3.2. Overall performance of CSSR on experimental 3D structures
As shown in Fig. 2, using C4′, C3′ or P atoms only, the rSS assigned by CSSR achieves an agreement of 0.919, 0.900 and 0.863, respectively, in terms of F1-score (see Section S1 for the definition) relative to the ground-truth assignment. These levels of agreements are 13%, 21% and 138% higher than those achieved by pdb2ss, which is the only existing rSS assignment program for coarse-grained RNA structures. Similar conclusions can be reached based on the Matthews (MCC) instead of F1-score (Table 1). To put this into perspective, sequence-based rSS prediction by RNAstructure (Reuter & Mathews, 2010) using only thermodynamic parameters achieves an F1-score of 0.644 on this data set, indicating that accurate assignment of rSS for this data set is not trivial. In this comparison, among the programs included in the RNAstructure package for rSS prediction, the ProbablePair program is chosen due to its slightly higher F1-score compared with those from other programs, including ProbKnot (F1-score = 0.636), Fold (F1-score = 0.610) and CycleFold (F1-score = 0.408).
|
Notably, using only three atoms per nucleotide (P, C4′ and C1′), CSSR achieves a high agreement (F1-score = 0.944) with ground-truth assignment, which is derived by DSSR (Lu et al., 2015) using the full-atomic RNA structures. This F1-score is almost the same as that achieved by CSSR using a full-atomic structure (F1-score = 0.948) and is comparable to the agreements among full-atomic rSS assignment programs (F1-score = 0.965 for DSSR versus RNAView; F1-score = 0.942 for DSSR versus MC-Annotate; Table 1). These data suggest that three backbone atoms are sufficient to accurately define the local geometry of an RNA structure.

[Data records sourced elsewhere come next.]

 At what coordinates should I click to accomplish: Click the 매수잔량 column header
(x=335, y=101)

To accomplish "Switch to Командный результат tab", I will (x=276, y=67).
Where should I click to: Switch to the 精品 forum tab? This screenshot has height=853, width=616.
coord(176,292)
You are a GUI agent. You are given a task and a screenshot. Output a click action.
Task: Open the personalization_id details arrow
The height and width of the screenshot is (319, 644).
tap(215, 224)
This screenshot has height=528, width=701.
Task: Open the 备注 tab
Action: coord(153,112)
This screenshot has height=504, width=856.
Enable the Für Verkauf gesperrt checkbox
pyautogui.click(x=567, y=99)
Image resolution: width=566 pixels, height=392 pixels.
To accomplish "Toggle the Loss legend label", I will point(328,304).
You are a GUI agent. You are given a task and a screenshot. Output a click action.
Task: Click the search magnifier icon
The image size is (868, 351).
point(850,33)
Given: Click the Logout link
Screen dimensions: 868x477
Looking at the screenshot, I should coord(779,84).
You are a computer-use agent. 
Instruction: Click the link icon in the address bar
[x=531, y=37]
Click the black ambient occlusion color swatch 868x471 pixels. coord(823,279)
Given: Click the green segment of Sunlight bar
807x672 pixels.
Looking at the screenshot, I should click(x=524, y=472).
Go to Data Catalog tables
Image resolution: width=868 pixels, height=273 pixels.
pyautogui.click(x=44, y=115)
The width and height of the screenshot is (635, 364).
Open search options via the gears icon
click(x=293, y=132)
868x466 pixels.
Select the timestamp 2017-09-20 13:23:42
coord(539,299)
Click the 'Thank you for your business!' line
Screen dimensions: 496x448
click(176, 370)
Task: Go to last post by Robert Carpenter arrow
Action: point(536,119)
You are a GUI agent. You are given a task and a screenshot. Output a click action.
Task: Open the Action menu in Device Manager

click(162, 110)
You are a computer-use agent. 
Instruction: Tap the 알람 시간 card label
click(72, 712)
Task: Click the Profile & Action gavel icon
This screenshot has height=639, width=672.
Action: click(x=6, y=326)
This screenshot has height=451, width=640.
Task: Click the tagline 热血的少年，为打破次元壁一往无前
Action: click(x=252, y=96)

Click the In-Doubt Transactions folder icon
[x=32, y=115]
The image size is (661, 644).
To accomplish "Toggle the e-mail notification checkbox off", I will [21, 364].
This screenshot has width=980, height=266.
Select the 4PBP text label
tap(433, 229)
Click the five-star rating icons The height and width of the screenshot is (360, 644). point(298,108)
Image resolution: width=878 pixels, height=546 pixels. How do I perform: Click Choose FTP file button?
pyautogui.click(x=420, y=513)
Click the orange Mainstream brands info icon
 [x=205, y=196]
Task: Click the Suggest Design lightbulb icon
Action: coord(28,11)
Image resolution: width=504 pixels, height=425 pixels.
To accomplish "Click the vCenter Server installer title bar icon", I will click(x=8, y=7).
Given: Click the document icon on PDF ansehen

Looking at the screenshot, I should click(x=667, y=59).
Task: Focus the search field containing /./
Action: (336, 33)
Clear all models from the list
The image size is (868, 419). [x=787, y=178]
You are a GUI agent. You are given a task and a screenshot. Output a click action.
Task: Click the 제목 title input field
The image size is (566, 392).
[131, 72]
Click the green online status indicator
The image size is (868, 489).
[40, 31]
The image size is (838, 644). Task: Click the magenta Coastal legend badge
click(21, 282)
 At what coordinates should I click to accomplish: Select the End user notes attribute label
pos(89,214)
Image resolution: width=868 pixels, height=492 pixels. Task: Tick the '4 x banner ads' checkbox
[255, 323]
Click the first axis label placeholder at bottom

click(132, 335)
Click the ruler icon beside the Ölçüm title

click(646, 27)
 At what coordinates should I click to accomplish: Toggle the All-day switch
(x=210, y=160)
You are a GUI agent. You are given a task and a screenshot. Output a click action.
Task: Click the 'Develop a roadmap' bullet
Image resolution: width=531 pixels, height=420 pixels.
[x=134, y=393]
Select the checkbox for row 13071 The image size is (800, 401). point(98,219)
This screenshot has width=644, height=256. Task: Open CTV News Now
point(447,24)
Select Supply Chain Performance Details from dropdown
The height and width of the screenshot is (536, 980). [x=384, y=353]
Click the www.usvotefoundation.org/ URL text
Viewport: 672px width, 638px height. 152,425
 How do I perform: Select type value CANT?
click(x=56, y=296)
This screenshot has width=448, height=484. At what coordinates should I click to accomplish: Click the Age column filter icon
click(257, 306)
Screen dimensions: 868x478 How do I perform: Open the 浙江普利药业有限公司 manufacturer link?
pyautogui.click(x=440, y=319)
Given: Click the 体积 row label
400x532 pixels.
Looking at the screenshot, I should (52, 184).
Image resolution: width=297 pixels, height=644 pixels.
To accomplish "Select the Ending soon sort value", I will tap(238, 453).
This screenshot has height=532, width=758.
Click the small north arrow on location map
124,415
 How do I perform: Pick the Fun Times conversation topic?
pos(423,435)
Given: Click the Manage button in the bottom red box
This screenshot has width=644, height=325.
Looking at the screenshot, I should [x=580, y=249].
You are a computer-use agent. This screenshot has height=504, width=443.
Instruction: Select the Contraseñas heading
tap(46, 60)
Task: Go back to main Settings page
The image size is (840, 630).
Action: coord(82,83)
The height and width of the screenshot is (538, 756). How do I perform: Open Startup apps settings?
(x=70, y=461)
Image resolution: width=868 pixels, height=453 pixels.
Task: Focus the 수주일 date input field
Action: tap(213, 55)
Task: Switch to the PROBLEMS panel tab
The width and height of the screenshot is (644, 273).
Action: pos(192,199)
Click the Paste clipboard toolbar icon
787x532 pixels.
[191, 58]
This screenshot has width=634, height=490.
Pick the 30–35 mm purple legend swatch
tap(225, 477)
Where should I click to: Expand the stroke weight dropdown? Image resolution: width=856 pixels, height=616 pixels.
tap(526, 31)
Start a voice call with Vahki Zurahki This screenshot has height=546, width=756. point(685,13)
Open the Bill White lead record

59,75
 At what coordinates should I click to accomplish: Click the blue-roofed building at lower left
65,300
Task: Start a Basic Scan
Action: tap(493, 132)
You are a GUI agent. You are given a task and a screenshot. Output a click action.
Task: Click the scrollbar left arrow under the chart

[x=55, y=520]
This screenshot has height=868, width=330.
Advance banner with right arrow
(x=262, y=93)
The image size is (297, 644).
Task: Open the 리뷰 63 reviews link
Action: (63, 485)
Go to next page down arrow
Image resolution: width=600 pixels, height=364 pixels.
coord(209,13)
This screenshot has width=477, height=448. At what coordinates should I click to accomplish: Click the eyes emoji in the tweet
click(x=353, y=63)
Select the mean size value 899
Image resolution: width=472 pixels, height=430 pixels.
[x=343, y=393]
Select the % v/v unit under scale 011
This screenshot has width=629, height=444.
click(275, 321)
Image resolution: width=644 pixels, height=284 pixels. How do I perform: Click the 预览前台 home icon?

It is more challenging to use the P atom than any other atom for rSS assignment by either CSSR or pdb2ss. This is because the interatomic distance in a canonical base pair is farthest for the P atom compared with all other atom types (Supplementary Fig. S1). Consequently, the distances, dihedrals and angles calculated using P atoms have the largest variations (Supplementary Fig. S1), which makes rSS assignment challenging. We tested whether rSS assignment for the P atom can be improved by combining CSSR and RNAstructure through weighted averaging of their assignment/prediction scores, as these two programs are based on completely different principles. As shown in Table 1, this strategy only leads to a minor improvement of 2% in F1-score under optimal weights of 0.8 and 0.2 for CSSR and RNAstructure, respectively, while the F1-score for other atom types show little to no improvement. Moreover, the inclusion of RNAstructure significantly slows down CSSR: for example, CSSR itself only needs 0.05 s for Lactococcus group II intron (PDB entry 5g2x chain A; 692 nucleotides) but needs 18 s to include RNAstructure. Therefore, in this work, we use CSSR without RNAstructure as the default rSS assignment, although CSSR + RNAstructure is offered as an optional feature in the CSSR standalone program.
While CSSR assigns both Watson–Crick base pairs (A:U and G:C) and wobble base pairs (G:U), the accuracies of Watson–Crick pair assignments are consistently higher than those for wobble pairs for all atomic types (Supplementary Table S3). This is probably due to the much smaller number of wobble base pairs available in experimental structures that can be used to train CSSR (Supplementary Fig. S1). Similarly, due to limited training structures, the current CSSR method cannot assign Hoogsteen/sugar edge base pairs, which are even rarer than wobble base pairs. As more and more experimental RNA structures are determined, it is likely that a future version of CSSR retrained on more structures could improve the assignment accuracies for these non-Watson–Crick base pairs.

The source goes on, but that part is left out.